Water is the enemy of your home, and any water where it doesn’t belong is an indication of a potential problem. During, or right after, a heavy rain, check the following:
- Check for roof leaks
o In the attic, especially around flashing
o Under the soffits
o Behind the gutters (between the roof and the gutters)
- Check for good flow through the gutters and downspouts, and no leaks
o No blockages (typically leaves)
o No split seams or gaps
o No dripping or leaking
- Check the downspouts for good flow away from the house
o Discharge into a sewer system without any back-up or leaking, or
o Discharge through extensions that move the water away from the house
o After discharge the water should readily move further away from the house, certainly not towards the house. The ground can shift over time, plants can raise the ground level and block water flow, and other changes could disrupt the flow of water away from the house.
- Check the basement
o There shouldn’t be any leaks or water coming in any way.
o In the summer, there should be a working de-humidifier removing moisture from the air so that there’s no condensation on cold surfaces, such as on outside walls or cold-water pipes.
o The sump pump (if present) should be working properly:
- Highest water level should be below the drain tile
- Pump working, with no leaks in the discharge system. The water should discharge well-away from the house, and not drain back towards the house.
- The sump should be reasonably clean. If soil is washing into the system it may not be functioning properly.
o Window wells shouldn’t have water in them.
Periodically (at least every year, preferably in early spring when any frost pressure on the walls is starting to subside) check the basement walls:
- Check for cracks. There shouldn’t be any new cracks and existing cracks should not have grown in width
o If there are cracks, document them. Take pictures with a tape measure laid over the cracks, so you can see the width. Save them so you can find them in future years.
o If the cracks, or the change in the width of cracks, is significant (ie, on the order of 1/16”, or the thickness of a penny) you should evaluate it more carefully. Check our other postings in this section for some helpful information. You may want to have an engineer take measurements and give you an opinion as to the steps that should be taken.
- The fundamental force causing the walls to crack is moisture, so go back to the top of this list and check for visible drainage problems.
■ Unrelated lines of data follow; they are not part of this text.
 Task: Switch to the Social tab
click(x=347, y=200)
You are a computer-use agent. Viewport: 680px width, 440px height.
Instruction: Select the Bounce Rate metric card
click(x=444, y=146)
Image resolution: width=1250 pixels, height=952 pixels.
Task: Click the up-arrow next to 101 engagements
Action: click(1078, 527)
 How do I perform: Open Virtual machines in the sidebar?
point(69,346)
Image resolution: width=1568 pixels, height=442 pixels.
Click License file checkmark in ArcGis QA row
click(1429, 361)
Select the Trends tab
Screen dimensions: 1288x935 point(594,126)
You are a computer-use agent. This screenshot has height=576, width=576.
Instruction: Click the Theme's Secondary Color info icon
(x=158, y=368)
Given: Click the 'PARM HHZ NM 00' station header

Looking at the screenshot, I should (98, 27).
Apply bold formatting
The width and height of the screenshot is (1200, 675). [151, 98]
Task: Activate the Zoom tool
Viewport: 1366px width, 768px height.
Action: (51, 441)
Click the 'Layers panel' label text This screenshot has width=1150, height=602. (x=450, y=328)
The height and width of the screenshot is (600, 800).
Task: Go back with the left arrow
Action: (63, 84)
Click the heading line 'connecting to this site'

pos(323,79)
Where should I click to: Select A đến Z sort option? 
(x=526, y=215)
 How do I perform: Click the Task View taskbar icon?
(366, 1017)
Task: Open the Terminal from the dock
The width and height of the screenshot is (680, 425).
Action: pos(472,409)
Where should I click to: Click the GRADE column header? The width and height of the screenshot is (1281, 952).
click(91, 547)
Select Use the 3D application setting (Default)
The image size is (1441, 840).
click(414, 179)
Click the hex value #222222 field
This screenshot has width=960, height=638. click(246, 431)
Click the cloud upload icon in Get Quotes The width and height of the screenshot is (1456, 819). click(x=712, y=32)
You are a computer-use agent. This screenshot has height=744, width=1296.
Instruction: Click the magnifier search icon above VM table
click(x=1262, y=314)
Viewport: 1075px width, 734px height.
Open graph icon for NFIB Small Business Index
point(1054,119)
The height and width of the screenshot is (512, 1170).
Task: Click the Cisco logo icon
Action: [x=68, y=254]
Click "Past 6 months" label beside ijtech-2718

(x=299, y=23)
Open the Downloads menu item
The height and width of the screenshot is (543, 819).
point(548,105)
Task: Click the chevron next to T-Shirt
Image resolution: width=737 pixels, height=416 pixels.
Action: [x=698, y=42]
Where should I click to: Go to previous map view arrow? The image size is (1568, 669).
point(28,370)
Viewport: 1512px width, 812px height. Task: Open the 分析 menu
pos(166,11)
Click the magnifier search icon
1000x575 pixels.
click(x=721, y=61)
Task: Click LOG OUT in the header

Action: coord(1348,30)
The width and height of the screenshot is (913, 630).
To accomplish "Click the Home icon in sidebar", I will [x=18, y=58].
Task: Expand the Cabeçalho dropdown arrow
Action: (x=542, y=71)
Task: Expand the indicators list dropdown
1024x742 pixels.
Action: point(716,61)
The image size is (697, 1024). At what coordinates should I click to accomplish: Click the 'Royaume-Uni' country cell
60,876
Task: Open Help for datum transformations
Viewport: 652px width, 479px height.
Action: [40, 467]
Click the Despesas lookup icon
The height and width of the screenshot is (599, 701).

If there are no visible problems you should probably have a drain tile test conducted (if you have drain tile).
- Check for indications of moisture all around the basement walls, especially at the floor level, looking for staining, loose paint, and efflorescence (a build-up of mineral deposits; water moving through concrete products will dissolve some minerals, and these will be deposited when the water evaporates). As with the point above, go back to the top of this list and check for visible drainage problems. If there are no visible problems you should probably have a drain tile test conducted (if you have drain tile).